Double-station integrated fixture for industrial robot manufacturing

Technical Field

The utility model belongs to the technical field of industrial robot manufacturing, and particularly relates to a double-station integrated clamp for industrial robot manufacturing.

Background

Industrial robots are a type of machine equipment used for automated production and manufacturing, and are typically composed of robotic arms, control systems, sensors, and actuators. Industrial robots can perform various tasks such as assembly, welding, handling, painting, packaging, etc., instead of manpower to perform repetitive, heavy, dangerous, or highly accurate work. However, the industrial robot is unstable in the transportation process, and needs to be improved.

Disclosure of Invention

The utility model aims to provide a double-station integrated clamp for industrial robot manufacturing, which solves the existing problems.

In order to solve the technical problems, the utility model is realized by the following technical scheme:

the utility model relates to a double-station integrated clamp for industrial robot manufacturing, which comprises a convenient clamping assembly and a brake assembly, wherein the convenient clamping assembly comprises a working vehicle, the bottom of the working vehicle is fixedly connected with a universal wheel, the top of the working vehicle is provided with a sliding groove, the inside of the sliding groove is slidably connected with a sliding seat, the side walls of the two sliding seats are mutually and elastically connected through a limiting spring, and the side walls of the sliding seats are fixedly connected with clamping rods. When the industrial robot needs to be transported, a worker firstly places the industrial robot on the top of the working vehicle, pulls the sliding seat sliding in the sliding groove, and uses the elasticity of the limiting spring connected between the sliding seats to align the two clamping rods fixed on the side wall of the sliding seat with the two sides of the industrial robot to carry out clamping work.
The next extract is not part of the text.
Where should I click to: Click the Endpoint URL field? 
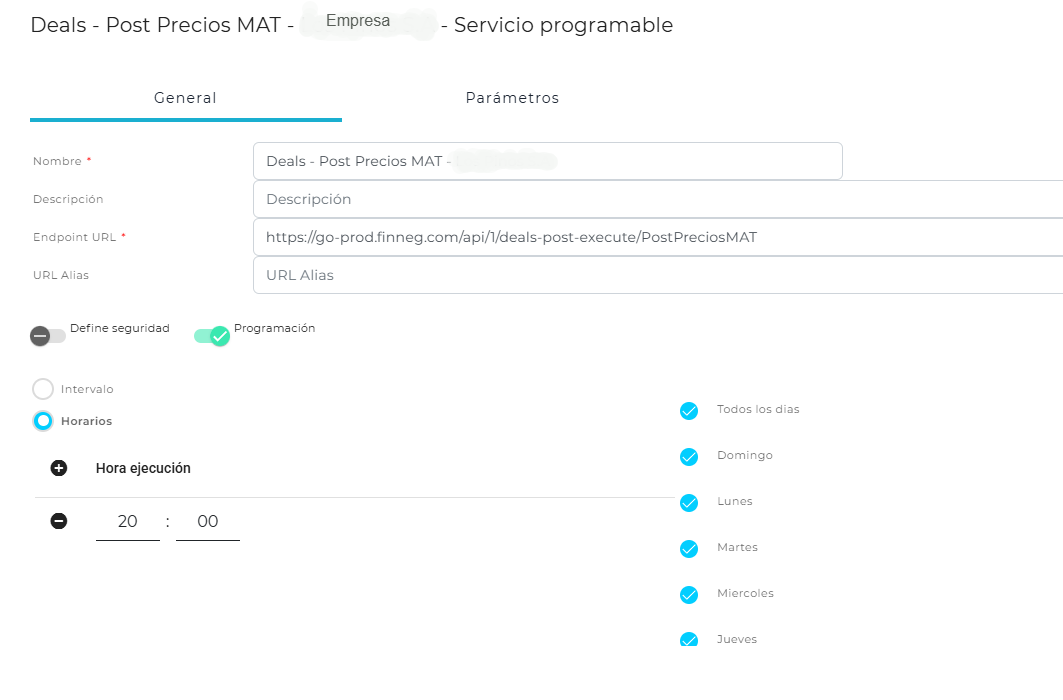point(657,237)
Further, the clamping rods and the sliding seat are arranged in four groups, and are symmetrical to each other. The design enables the working vehicle to work on transporting two industrial robot bodies simultaneously. The working efficiency is improved.

Further, the top fixedly connected with baffle of work car, one side of baffle is located the side of slide. The design of baffle is mainly s in order to avoid breaking away from between the clamp lever and contacting with the robot after, receives spacing spring's elasticity effect, and resilience power is too strong, does not block between the slide, leads to the slide damage that the mutual collision of slide led to.

Further, the brake subassembly includes the pivot, the pivot rotates the top of installing at the work car, fixedly connected with connecting rod on the pivot outer wall, fixedly connected with brake block on the lateral wall of connecting rod. The design of brake subassembly mainly is in order to meet emergency in the in-process that the work car carried out the displacement, better braking, avoid the accident.

Further, a push rod is fixedly connected to the outer wall of the rotating shaft, is arranged in a hollow shape, and has the same length as the rotating shaft. The design of push rod has facilitated the staff to promote the work car and carries out the displacement, and has facilitated the staff control universal wheel.

Further, the brake pad is located at the rear side of the universal wheel, and one side of the universal wheel is located on the displacement track of the brake pad. The design that the brake pad is located at the side rear of the universal wheel is mainly used for enabling the brake pad to better contact the universal wheel in the displacement process.

The utility model has the following beneficial effects:

according to the utility model, the baffle plate, the sliding seat and other components in the portable clamping component are mutually matched, so that the effect of rapidly clamping the two sides of the industrial robot body is realized, and the stability of the industrial robot body during transportation is enhanced.

According to the utility model, through the mutual matching of the rotating shaft, the push rod and other components in the brake component, the effect that the push rod drives the brake pad to increase the friction force of the universal wheel is realized, and the emergency braking effect of the universal wheel is realized when an emergency situation occurs.

Of course, it is not necessary for any one product to practice the utility model to achieve all of the advantages set forth above at the same time.

Drawings

In order to more clearly illustrate the technical solutions of the embodiments of the present utility model, the drawings that are needed for the description of the embodiments will be briefly described below, and it is obvious that the drawings in the following description are only some embodiments of the present utility model, and that other drawings may be obtained according to these drawings without inventive effort for a person skilled in the art.

FIG. 1 is a schematic view of a three-dimensional appearance structure of a double-station integrated fixture for industrial robot manufacturing according to the present utility model;

FIG. 2 is a schematic view showing the three-dimensional appearance of the bottom of a work vehicle with a double-station integrated fixture for industrial robot manufacturing according to the present utility model;

FIG. 3 is a schematic view of a three-dimensional enlarged structure of a slide seat of a double-station integrated fixture for industrial robot manufacturing according to the present utility model;

FIG. 4 is a schematic view of a three-dimensional cross-sectional structure of a work vehicle of a double-station integrated fixture for industrial robot manufacturing according to the present utility model;

in the drawings, the list of components represented by the various numbers is as follows:

1. a convenient clamping assembly; 11. a working vehicle; 12. a universal wheel; 13. a chute; 14. a slide; 15. a limit spring; 16. a clamping rod; 17. a baffle; 2. a brake assembly; 21. a rotating shaft; 22. a connecting rod; 23. a brake pad; 24. a push rod.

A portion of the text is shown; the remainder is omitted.